START EXERCISE MATERIALS

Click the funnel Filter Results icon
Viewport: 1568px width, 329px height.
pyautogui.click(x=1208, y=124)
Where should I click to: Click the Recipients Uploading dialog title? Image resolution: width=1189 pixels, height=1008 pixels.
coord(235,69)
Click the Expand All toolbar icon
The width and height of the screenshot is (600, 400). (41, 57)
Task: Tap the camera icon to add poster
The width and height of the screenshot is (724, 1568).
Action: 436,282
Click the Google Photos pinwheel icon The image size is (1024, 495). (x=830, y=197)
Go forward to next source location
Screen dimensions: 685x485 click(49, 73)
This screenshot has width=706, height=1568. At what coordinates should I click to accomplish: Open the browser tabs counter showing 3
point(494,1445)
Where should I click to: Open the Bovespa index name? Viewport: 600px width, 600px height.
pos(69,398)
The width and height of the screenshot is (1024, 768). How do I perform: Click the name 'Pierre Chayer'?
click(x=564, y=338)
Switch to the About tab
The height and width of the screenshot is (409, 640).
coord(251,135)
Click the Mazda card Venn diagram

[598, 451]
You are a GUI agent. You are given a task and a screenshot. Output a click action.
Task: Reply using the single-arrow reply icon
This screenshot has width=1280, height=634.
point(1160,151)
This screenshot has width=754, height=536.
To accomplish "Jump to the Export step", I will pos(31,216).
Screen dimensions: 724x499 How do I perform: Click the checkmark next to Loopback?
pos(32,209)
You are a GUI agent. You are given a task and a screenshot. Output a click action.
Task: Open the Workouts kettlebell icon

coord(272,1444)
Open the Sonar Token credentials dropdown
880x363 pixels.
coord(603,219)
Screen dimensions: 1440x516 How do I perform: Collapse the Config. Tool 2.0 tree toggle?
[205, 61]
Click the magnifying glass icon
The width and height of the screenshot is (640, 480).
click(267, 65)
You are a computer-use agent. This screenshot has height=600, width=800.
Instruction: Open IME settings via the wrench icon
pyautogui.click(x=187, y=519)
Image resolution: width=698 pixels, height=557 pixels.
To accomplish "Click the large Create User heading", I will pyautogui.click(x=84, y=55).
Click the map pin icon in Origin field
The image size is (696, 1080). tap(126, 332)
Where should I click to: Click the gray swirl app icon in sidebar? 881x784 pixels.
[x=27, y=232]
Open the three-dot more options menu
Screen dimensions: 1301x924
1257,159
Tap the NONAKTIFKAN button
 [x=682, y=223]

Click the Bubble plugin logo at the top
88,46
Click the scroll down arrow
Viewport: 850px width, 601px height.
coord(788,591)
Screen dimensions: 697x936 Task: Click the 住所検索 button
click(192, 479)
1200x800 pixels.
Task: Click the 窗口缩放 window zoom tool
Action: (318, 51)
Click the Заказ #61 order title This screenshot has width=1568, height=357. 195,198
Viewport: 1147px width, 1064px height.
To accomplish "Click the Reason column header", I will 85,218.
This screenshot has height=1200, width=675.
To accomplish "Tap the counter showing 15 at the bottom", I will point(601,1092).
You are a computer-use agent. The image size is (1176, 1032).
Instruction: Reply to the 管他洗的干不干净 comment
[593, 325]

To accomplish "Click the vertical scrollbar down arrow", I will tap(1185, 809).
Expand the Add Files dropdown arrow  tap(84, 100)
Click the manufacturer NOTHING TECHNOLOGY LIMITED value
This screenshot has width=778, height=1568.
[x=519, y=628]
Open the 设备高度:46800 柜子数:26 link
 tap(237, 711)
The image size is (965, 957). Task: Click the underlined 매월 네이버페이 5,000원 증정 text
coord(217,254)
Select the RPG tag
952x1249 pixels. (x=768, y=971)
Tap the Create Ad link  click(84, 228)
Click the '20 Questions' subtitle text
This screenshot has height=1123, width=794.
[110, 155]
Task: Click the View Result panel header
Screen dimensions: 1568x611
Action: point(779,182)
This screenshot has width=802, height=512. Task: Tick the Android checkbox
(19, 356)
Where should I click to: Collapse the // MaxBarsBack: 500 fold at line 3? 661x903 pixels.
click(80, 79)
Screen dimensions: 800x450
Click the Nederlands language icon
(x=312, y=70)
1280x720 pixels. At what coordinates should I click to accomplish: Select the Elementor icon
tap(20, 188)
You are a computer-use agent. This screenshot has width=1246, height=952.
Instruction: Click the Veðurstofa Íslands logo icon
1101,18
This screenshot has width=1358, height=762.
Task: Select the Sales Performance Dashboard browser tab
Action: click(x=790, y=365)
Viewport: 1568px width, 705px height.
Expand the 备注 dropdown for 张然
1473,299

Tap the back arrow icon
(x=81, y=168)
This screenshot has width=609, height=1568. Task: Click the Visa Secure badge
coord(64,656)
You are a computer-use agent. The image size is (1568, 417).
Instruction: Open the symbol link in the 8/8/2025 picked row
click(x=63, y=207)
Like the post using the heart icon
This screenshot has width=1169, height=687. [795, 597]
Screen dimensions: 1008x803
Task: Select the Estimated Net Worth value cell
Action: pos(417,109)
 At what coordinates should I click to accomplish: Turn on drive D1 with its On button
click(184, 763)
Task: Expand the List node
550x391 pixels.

END EXERCISE MATERIALS

Check every line of the data and give the number of them that hold the string "Create", with no other words.

2